* Exercise prompt *
Repeat the first line of the listing and each line after it, exactly, through the line containing "Given: Click the Share of Voice info icon".

#### Records supplied

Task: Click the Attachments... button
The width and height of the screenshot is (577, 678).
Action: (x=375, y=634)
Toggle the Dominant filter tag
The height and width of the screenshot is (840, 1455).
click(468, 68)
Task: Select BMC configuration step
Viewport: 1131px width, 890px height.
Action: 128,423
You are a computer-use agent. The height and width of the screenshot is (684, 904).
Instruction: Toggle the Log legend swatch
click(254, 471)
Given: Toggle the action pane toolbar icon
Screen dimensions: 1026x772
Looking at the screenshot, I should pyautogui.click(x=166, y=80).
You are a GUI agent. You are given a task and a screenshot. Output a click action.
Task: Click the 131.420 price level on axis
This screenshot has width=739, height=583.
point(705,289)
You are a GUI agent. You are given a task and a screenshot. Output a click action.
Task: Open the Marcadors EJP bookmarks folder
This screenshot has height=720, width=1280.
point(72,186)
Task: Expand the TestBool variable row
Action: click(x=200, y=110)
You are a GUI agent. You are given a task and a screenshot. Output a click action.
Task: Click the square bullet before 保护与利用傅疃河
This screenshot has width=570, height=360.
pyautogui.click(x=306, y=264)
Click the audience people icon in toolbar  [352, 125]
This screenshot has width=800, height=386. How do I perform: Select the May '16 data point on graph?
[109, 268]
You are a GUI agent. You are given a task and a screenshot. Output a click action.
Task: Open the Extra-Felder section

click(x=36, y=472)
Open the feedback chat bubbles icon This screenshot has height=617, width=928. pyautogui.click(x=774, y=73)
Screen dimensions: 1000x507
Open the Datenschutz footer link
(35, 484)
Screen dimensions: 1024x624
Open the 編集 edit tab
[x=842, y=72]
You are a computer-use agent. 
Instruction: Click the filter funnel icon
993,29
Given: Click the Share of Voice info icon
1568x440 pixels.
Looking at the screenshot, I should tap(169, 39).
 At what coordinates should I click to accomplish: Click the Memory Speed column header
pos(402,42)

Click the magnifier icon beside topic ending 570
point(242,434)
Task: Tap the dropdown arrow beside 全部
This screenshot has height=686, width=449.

########

* Written answer *
Task: Click the Attachments... button
The width and height of the screenshot is (577, 678).
Action: (x=375, y=634)
Toggle the Dominant filter tag
The height and width of the screenshot is (840, 1455).
click(468, 68)
Task: Select BMC configuration step
Viewport: 1131px width, 890px height.
Action: 128,423
You are a computer-use agent. The height and width of the screenshot is (684, 904).
Instruction: Toggle the Log legend swatch
click(254, 471)
Given: Toggle the action pane toolbar icon
Screen dimensions: 1026x772
Looking at the screenshot, I should pyautogui.click(x=166, y=80).
You are a GUI agent. You are given a task and a screenshot. Output a click action.
Task: Click the 131.420 price level on axis
This screenshot has width=739, height=583.
point(705,289)
You are a GUI agent. You are given a task and a screenshot. Output a click action.
Task: Open the Marcadors EJP bookmarks folder
This screenshot has height=720, width=1280.
point(72,186)
Task: Expand the TestBool variable row
Action: click(x=200, y=110)
You are a GUI agent. You are given a task and a screenshot. Output a click action.
Task: Click the square bullet before 保护与利用傅疃河
This screenshot has width=570, height=360.
pyautogui.click(x=306, y=264)
Click the audience people icon in toolbar  [352, 125]
This screenshot has width=800, height=386. How do I perform: Select the May '16 data point on graph?
[109, 268]
You are a GUI agent. You are given a task and a screenshot. Output a click action.
Task: Open the Extra-Felder section

click(x=36, y=472)
Open the feedback chat bubbles icon This screenshot has height=617, width=928. pyautogui.click(x=774, y=73)
Screen dimensions: 1000x507
Open the Datenschutz footer link
(35, 484)
Screen dimensions: 1024x624
Open the 編集 edit tab
[x=842, y=72]
You are a computer-use agent. 
Instruction: Click the filter funnel icon
993,29
Given: Click the Share of Voice info icon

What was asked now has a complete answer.